> [TASK] Write out the lines starting at the one that holds "447x298 pixels. Task: Click" and ending with the final line of the data, exactly and with no others.

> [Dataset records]
····················
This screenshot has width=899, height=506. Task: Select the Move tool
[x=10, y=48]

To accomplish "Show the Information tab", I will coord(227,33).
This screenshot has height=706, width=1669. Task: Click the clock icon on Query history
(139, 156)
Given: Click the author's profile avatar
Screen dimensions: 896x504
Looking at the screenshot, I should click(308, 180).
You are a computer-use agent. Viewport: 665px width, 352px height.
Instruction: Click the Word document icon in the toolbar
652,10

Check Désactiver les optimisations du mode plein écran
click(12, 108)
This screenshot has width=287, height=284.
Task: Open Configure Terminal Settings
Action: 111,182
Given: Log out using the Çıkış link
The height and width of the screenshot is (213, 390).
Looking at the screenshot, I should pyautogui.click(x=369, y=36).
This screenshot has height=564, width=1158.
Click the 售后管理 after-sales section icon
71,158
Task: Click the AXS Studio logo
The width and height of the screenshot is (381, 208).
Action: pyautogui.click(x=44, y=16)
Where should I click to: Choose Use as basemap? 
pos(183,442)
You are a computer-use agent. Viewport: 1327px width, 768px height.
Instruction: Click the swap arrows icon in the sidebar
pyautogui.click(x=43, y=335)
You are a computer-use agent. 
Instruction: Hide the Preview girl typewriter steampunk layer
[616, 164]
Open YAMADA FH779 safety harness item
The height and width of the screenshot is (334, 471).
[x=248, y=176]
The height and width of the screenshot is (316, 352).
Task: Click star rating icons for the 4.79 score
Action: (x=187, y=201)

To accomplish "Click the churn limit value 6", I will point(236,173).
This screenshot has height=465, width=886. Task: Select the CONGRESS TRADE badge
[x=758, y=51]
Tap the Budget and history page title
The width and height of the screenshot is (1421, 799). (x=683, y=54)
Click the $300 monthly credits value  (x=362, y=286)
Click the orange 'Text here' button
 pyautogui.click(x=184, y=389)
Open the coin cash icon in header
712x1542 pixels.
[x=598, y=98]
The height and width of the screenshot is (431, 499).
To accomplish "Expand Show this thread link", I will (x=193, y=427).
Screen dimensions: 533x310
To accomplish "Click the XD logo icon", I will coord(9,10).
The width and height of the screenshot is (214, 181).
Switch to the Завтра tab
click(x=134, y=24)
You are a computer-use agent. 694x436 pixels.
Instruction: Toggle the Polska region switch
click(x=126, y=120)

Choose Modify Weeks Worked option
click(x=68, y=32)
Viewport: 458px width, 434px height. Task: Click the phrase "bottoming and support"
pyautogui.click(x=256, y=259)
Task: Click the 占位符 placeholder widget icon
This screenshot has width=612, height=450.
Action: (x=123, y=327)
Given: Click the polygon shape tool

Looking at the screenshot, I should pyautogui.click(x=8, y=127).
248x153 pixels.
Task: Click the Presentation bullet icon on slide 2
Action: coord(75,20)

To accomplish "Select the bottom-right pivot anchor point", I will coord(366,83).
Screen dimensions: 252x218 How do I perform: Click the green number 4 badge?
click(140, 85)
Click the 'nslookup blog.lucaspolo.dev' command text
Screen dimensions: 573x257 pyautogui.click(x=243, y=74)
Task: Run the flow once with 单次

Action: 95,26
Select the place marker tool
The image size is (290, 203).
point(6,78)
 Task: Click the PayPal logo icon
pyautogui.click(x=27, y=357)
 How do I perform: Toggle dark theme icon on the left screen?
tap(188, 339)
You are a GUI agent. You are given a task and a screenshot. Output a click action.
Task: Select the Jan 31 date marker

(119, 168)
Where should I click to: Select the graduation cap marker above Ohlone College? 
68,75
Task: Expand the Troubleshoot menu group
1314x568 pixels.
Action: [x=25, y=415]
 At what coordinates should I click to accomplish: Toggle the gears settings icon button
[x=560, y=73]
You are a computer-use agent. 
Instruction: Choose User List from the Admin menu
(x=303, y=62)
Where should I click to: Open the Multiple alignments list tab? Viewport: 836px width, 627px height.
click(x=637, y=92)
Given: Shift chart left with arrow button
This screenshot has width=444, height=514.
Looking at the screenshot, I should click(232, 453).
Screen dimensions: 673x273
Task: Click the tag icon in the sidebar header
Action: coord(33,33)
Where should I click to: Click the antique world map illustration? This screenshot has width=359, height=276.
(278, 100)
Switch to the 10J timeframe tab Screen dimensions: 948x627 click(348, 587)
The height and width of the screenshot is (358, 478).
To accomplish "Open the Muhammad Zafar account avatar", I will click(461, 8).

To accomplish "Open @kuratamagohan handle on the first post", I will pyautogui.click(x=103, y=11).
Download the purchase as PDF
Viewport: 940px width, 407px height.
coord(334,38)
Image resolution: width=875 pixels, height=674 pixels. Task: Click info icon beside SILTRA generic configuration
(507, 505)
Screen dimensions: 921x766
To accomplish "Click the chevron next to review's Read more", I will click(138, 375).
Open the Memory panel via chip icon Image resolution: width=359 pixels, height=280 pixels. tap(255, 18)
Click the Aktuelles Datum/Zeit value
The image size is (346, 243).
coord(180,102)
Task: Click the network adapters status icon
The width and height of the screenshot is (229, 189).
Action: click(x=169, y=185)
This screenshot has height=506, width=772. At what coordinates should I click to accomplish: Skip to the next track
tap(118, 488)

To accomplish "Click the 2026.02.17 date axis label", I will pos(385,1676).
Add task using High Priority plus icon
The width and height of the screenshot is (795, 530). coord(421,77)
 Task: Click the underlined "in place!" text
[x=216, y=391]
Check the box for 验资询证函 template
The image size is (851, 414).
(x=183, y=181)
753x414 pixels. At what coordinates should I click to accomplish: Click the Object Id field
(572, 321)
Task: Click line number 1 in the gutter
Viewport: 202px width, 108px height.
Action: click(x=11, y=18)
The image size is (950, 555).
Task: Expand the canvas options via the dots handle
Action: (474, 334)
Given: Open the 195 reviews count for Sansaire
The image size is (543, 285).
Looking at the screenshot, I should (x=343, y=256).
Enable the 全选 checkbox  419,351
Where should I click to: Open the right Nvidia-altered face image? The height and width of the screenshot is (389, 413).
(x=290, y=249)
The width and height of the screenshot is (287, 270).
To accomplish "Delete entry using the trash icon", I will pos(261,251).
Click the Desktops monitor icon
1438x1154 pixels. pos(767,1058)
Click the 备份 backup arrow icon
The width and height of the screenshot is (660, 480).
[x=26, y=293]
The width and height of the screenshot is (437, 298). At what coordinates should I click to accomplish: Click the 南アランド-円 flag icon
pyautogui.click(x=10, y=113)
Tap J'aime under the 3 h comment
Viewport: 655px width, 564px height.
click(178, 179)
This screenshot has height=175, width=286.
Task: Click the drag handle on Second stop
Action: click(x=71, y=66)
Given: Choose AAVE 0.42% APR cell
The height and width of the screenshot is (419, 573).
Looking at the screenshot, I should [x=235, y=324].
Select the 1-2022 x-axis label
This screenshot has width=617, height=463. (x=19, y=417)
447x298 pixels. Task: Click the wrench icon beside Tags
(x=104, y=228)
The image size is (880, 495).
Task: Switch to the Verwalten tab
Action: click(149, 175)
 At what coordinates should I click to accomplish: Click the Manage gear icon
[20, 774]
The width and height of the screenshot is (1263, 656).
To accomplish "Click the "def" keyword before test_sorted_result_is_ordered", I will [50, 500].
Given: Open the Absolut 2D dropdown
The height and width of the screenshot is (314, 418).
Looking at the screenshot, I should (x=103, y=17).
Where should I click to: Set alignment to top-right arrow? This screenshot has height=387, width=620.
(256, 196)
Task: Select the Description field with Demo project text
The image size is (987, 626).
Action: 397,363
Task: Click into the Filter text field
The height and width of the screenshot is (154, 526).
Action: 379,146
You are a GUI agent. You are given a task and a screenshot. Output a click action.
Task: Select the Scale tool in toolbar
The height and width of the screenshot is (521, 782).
····················
> [EXERCISE SOLUTION]
447x298 pixels. Task: Click the wrench icon beside Tags
(x=104, y=228)
The image size is (880, 495).
Task: Switch to the Verwalten tab
Action: click(149, 175)
 At what coordinates should I click to accomplish: Click the Manage gear icon
[20, 774]
The width and height of the screenshot is (1263, 656).
To accomplish "Click the "def" keyword before test_sorted_result_is_ordered", I will [50, 500].
Given: Open the Absolut 2D dropdown
The height and width of the screenshot is (314, 418).
Looking at the screenshot, I should (x=103, y=17).
Where should I click to: Set alignment to top-right arrow? This screenshot has height=387, width=620.
(256, 196)
Task: Select the Description field with Demo project text
The image size is (987, 626).
Action: 397,363
Task: Click into the Filter text field
The height and width of the screenshot is (154, 526).
Action: 379,146
You are a GUI agent. You are given a task and a screenshot. Output a click action.
Task: Select the Scale tool in toolbar
The height and width of the screenshot is (521, 782).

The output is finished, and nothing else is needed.